In January 2024, the father commenced this proceeding to modify the custody order, inter alia, so as to "normalize" parental access with the child by "the immediate cessation of therapeutic parent[al access]" and discontinuing the individual therapy requirement. As a change in circumstances, he asserted that he participated in individual therapy "for several sessions," but the mother refused to bring the child "to any session," and that he and the child never had a "joint session." In an order dated August 23, 2024, the Family Court, without a hearing, dismissed the father's petition "due to failure to state a change in circumstance." The father appeals.

" 'In order to modify an existing custody arrangement, there must be a showing of a subsequent change of circumstances so that modification is required to protect the best interests of the child' " (Matter of Seymour v Raymond, 240 AD3d 501, 502 [2025] [internal quotation marks omitted], quoting Matter of Hood v Rivera, 235 AD3d 750, 751 [2025]). " 'Entitlement to a hearing on a modification petition, however, is not automatic; the petitioning parent must make a threshold evidentiary showing of a change in circumstances demonstrating a need for modification in order to insure the child's best interests' " (id. [internal quotation marks omitted], quoting Matter of Blackman v Barge, [*2]234 AD3d 752, 753 [2025]).

Here, the father failed to make a sufficient evidentiary showing that there had been a change in circumstances to warrant a hearing or modification of the custody order. If the father felt that the mother was somehow violating the therapeutic parental access requirement, his remedy was to seek enforcement of the custody order. Rather, it appeared that he was less than compliant with the custody order by participating in individual therapy for only "several sessions." The Family Court asked the father to "[g]et me something" indicating that the father meaningfully engaged in therapy and noted that "I have nothing."

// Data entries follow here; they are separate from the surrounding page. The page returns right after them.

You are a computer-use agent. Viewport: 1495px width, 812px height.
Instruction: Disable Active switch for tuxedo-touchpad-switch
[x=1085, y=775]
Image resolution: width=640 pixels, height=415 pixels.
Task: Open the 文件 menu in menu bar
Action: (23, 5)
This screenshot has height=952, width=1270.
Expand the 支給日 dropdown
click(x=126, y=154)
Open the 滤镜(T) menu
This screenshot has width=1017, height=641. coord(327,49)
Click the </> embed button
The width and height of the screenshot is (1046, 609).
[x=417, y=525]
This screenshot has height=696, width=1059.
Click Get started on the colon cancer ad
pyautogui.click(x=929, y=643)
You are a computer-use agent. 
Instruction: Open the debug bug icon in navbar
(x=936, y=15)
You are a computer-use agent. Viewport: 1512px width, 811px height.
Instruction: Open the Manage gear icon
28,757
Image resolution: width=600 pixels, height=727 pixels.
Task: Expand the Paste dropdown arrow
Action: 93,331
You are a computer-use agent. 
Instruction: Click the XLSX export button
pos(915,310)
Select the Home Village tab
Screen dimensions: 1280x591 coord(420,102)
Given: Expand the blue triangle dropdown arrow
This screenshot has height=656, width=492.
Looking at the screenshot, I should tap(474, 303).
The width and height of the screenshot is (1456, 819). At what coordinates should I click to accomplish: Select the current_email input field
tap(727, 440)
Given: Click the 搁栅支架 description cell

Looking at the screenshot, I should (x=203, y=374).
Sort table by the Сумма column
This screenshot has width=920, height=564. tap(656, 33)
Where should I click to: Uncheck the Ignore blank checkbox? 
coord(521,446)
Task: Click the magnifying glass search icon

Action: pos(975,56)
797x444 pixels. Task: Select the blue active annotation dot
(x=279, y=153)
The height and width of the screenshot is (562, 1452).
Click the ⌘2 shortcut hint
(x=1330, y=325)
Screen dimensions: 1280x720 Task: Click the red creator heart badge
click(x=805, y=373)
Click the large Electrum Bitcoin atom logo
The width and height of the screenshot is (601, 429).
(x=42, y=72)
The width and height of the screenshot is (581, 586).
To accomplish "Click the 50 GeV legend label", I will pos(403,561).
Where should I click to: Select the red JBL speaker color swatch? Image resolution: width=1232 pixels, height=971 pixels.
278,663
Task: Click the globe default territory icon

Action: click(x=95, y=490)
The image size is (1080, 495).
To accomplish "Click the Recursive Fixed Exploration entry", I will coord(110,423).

The general rule is that the court should not make the father's submission to counseling a condition to seeking future parental access (see e.g. Matter of Buskey v Alexis, 226 AD3d 770, 772 [2024]; Matter of Mazo v Volpert, 223 AD3d 907, 910 [2024]). However, the question of whether the custody order violated that principle is not properly before this Court, since the custody order was entered upon consent and is not the subject of this appeal. "[T]he orderly administration of justice depends upon the principle that a party is not entitled to challenge the legality of a court order by disobeying it" (Zafran v Zafran, 28 AD3d 753, 756 [2006]).

The parties' remaining contentions are either without merit or not properly before this Court.

Accordingly, the Family Court properly dismissed the father's petition without a hearing. Barros, J.P., Iannacci, Voutsinas and Quirk, JJ., concur.